Eight exciting chapters, eight moments and extreme situations derived from a sudden? crisis that leaves the planet without supplies.

Review

Starting on J-Day, there is a sudden global collapse whereby the supply of food, energy and other inputs is cut off.

This French miniseries addresses in each chapter distressing situations that arise from that event whose nature we ignore.

But it does not do it in any way: each one of its nervous chapters lasts only around 20 minutes and is filmed in real time with a handheld camera and in a single sequence shot. And it is not a quirk of style: the dramatic effect is prodigious and the technical expertise in the realization in some is astonishing.

The series does not fall into the usual Manichean nihilism of apocalyptic dystopias because, although human miseries appear in each chapter, the result of desperation for survival, gestures of solidarity and collaboration are not absent either.

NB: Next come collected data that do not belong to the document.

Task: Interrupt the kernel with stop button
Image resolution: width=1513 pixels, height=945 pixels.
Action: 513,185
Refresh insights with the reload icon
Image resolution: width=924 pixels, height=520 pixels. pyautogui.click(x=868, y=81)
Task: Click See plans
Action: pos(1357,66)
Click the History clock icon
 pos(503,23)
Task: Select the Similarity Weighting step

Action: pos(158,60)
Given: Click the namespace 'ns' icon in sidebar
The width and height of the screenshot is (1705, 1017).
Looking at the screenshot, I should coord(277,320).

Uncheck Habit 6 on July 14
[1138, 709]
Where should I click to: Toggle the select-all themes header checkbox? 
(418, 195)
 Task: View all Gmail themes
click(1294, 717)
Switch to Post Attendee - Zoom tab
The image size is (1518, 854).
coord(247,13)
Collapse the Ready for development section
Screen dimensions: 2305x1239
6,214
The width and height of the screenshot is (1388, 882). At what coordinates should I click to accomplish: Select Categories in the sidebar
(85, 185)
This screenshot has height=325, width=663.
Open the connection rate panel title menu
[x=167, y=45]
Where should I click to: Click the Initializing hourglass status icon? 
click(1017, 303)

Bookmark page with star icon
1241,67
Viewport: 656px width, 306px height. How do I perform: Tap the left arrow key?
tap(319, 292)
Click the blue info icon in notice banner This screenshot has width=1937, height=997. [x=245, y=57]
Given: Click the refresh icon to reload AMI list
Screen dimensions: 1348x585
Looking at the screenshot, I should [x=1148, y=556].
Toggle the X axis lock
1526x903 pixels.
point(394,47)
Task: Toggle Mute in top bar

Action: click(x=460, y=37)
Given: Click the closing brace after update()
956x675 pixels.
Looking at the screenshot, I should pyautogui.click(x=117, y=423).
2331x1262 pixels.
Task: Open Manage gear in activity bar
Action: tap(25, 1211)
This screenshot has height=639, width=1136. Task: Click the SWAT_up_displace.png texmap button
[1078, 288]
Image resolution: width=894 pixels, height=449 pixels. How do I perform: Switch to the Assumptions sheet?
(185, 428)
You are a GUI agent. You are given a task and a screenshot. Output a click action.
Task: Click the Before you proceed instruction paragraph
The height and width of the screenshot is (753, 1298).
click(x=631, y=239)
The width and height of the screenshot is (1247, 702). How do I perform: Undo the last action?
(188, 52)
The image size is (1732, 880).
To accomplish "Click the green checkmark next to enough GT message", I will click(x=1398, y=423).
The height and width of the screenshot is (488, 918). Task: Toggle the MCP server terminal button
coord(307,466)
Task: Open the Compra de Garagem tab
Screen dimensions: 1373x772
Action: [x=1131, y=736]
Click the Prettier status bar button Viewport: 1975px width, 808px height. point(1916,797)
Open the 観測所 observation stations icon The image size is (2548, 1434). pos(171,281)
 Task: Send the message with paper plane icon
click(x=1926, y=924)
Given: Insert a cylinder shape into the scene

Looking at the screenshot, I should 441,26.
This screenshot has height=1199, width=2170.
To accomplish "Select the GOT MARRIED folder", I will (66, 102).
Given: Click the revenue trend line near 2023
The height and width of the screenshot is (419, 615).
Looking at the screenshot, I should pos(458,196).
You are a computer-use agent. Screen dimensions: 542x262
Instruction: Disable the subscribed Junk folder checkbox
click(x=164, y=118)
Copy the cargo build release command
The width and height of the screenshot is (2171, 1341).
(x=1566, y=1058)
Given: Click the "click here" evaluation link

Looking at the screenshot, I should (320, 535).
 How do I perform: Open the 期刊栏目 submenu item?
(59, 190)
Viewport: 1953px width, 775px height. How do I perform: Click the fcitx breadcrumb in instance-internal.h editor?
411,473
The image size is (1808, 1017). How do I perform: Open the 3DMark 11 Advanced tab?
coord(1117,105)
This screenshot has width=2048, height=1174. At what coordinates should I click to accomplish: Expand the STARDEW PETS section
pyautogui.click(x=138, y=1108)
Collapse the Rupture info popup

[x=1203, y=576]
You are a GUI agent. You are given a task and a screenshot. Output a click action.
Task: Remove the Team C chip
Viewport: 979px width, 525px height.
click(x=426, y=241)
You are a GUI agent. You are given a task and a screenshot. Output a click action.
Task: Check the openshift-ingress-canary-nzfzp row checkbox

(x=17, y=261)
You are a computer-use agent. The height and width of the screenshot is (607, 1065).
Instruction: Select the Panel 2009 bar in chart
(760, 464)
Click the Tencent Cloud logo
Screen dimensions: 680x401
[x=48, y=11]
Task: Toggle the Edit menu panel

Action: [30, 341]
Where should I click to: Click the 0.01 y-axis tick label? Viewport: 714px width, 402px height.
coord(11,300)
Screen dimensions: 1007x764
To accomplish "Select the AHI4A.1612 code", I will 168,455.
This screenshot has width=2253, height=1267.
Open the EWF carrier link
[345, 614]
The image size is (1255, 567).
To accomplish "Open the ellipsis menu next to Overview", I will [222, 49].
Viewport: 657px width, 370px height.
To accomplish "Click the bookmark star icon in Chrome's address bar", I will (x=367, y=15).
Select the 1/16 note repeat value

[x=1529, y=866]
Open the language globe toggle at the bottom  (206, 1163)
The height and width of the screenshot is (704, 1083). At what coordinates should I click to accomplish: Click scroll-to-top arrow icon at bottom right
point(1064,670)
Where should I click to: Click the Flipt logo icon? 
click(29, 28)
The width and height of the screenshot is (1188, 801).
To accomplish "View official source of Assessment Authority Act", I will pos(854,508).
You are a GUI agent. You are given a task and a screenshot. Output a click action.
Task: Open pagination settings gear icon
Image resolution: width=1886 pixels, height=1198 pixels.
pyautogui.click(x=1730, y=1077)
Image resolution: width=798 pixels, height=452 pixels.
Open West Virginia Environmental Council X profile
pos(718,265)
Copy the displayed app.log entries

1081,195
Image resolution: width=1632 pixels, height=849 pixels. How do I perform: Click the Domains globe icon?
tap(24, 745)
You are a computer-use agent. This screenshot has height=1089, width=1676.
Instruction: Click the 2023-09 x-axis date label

The situations dealt with are individual or collective, often dilemmatic, with very different locations, different characters (with very few exceptions and few links between them) and with strong social and class notes, but without falling into the cliché. Overall the pacing is distressing but never hysterical, and the filmmakers have a knack for making chapters quite different and with room for surprise.

Filmed in 2019, this dystopia directed by Jérémy Bernard, Guillaume Desjardins and Bastien Ughetto (who stars in one of the most terrifying episodes) is prescient in some aspects of the global coronavirus crisis and undoubtedly related to the prevailing capitalist modes of production.

Pay attention to the final titles of each chapter. If you pay attention, you will see that they are revealing.